Facts & Myths about Childhood Cancer

 

Myth 1: Cancer is contagious and can spread like flu.

Fact 1: Cancer is not contagious.

Cancer cannot be spread from one child to another. We isolate children with cancer as their immunity is low and are vulnerable to infections.

 

Myth 2: Childhood cancers are inherited.

Fact 2: There is no known cause for most childhood cancers.

At least 95 % of the cancers in children occur spontaneously. Since the triggers of most childhood cancers are unknown, preventive measures are limited. Thus far, studies suggest that there is nothing a child or parent has done to induce cancer, and therefore, should avoid doing in order to prevent childhood cancer.

 

Myth 3: Childhood cancers are a death sentence.

Fact 3: Most childhood cancers are curable.

The average 5-year overall survival rate of children diagnosed with leukaemia is 86.9%. A successful cure depends on receiving the current-day standard therapy, a positive attitude and determination to overcome cancer.

 

Myth 4: Children with cancer lose all reasons for living.

Fact 4: Children with cancer can still lead a normal childhood.
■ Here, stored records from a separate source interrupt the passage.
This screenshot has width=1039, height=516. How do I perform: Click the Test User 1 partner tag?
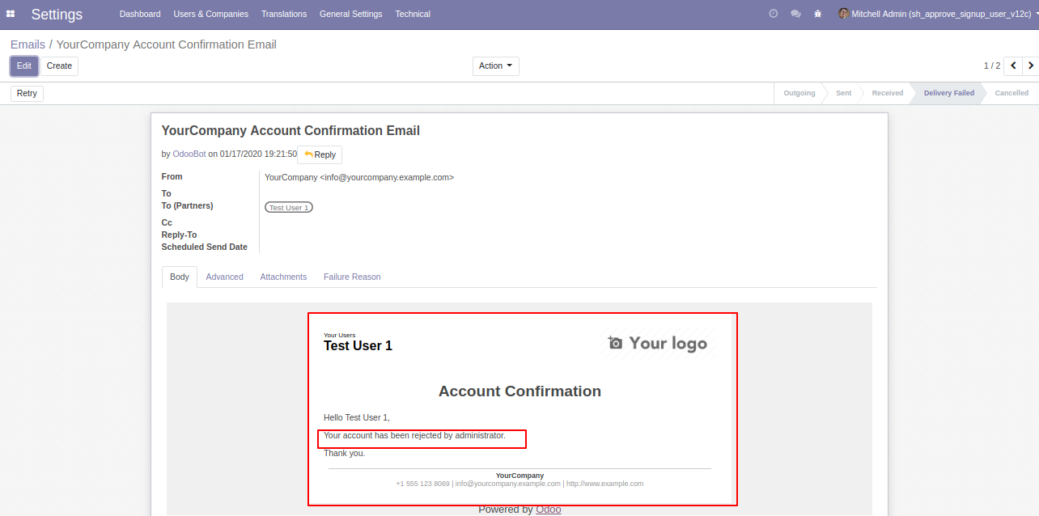pos(289,208)
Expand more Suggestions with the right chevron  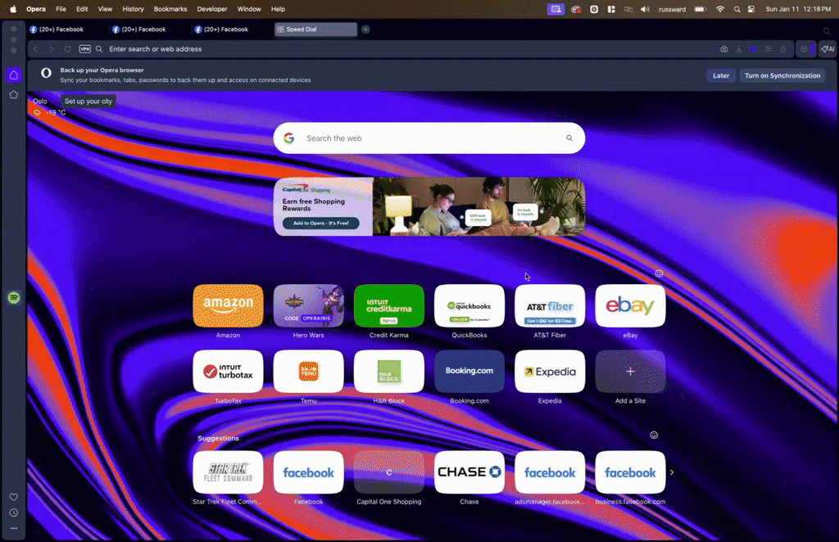[x=671, y=472]
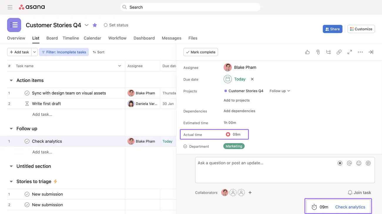Stop the running timer on Check analytics
The height and width of the screenshot is (214, 382).
228,134

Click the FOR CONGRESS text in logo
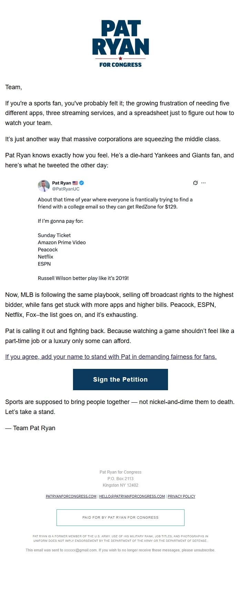(121, 64)
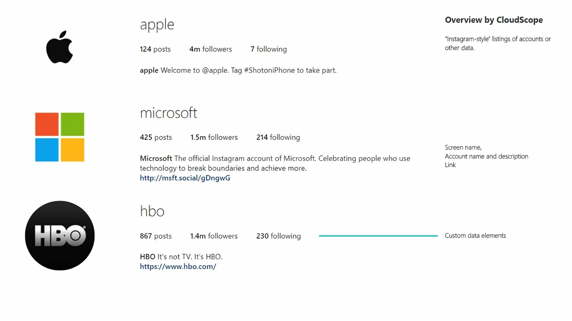The height and width of the screenshot is (321, 572).
Task: Select the microsoft account title
Action: 169,113
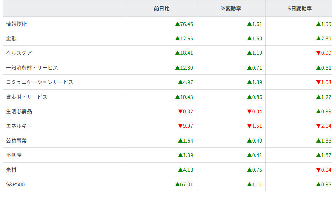Click the red triangle in ヘルスケア 5日変動率 cell
The image size is (332, 197).
[x=318, y=53]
Children with cancer can lead a normal childhood. Many children return to normal school life after treatment. In other cases, the children and their families adapt and modify their lifestyle to achieve normalcy. This becomes much easier with care, understanding and support from family, teachers, friends and other caregivers.

 

Myth 5: All tumours are cancerous.

Fact 5: Not all tumours are cancerous.

Tumours are either benign or malignant. Malignant tumours are cancerous cells that invade and spread to other parts of the body. In contrast, benign tumours invade tissues surrounding it and generally do not spread.